His absence felt gray. Like a tornado had swept through the air, pulling something important away from us--something significant, but something we could live without.

My mind was a whirlwind now and I was sure the tornado had found its way to my brain. Pieces of the past, destroyed the hinges of doors I'd shut long ago. I feel like a child as the question "why didn't he want me" makes my heart throb.

Benjamin's standing in front of us now, lips parted and hands twitching toward us as if he wants to take our hands. I fold mine behind my back, taking a subtle step backward. I'm afraid of his presence. I'm afraid that he'll dismantle the strength I've worked so hard to maintain in the years without him.

The air is thick with tension, our eyes darting to survey each other, waiting for someone to utter the first word.

It turns out, speaking isn't the first sound to be made. Instead, there's a loud smack as my mother slaps Benjamin across the face.

He winces and presses a slender finger to his cheek, "I suppose I deserved that."

Yes, I internally concede, you did deserve that.

"You deserved much worse than that," My mother hisses, her words venomous. Her anger is sharp, her words ready to cut through him like a knife. Benjamin flinches and I wonder if I'm not the only one who didn't know this version of my mother existed.

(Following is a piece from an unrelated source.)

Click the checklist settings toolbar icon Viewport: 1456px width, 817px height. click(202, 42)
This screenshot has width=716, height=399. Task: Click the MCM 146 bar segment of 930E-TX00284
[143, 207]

Still, I'm not surprised to see her react to his return with unadulterated anger. As a naïve child, I'd spent years longing to know my father. With consistency, I'd probed to know about him, but all I received were a few brief sentences before her lip began to quiver and her eyes filled with tears. I stopped asking.

In that moment, I realize that his return feels red. Red is often used to describe passion, maybe even love. To me, red has always seemed an odd color to associate with love. Red has always seemed much better associated with something being torn away, destroyed. Red is a color that epitomizes the moment your world shook and nothing seemed certain anymore.

"Why are you here?" My mother speaks again, her words cold and clipped.

Apparently Benjamin catches onto her less than friendly tone, because he frowns. "I wanted to see my daughter graduate."